- **REQUIREMENT**: Leave out every picture, and output exactly the lines from the line containing "Viewport: 559px width, 400px" through the last line of the data.
--- START ---
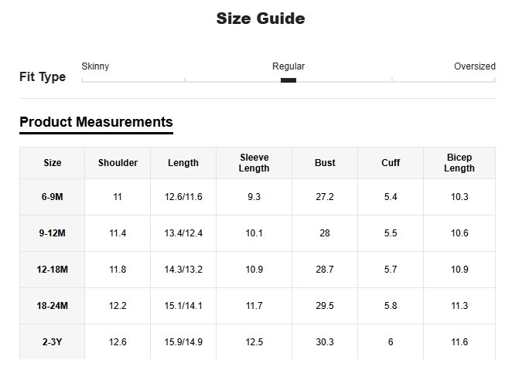Select the 6-9M size row label
This screenshot has height=370, width=512.
click(52, 197)
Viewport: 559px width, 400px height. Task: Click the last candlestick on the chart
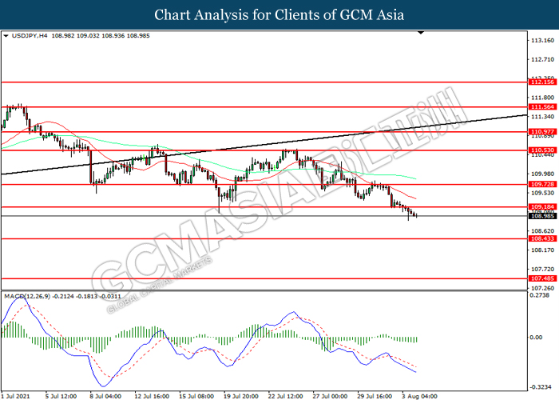[x=415, y=215]
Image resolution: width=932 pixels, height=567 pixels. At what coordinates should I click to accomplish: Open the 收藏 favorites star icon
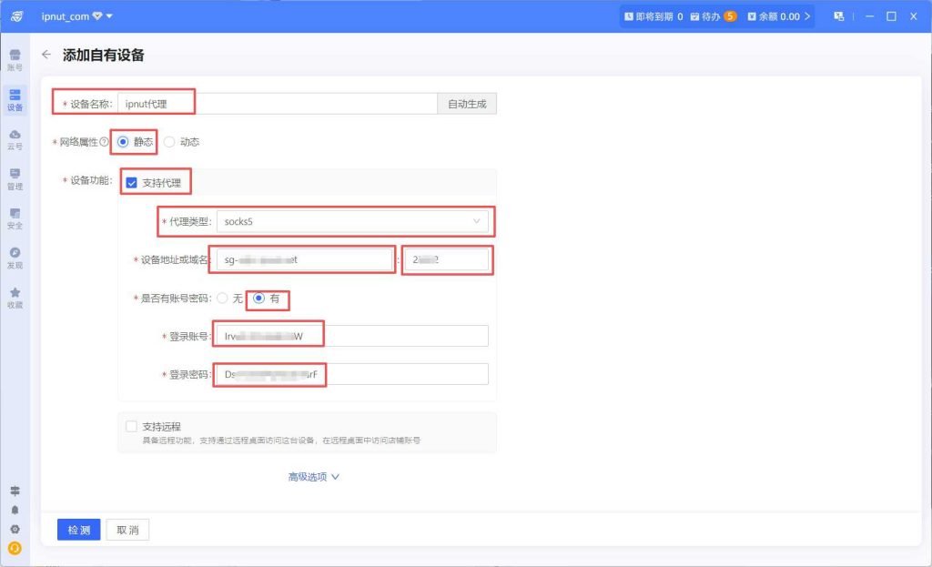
--- END ---
- **ANSWER TO THIS EXERCISE**:
Viewport: 559px width, 400px height. Task: Click the last candlestick on the chart
[x=415, y=215]
Image resolution: width=932 pixels, height=567 pixels. At what coordinates should I click to accomplish: Open the 收藏 favorites star icon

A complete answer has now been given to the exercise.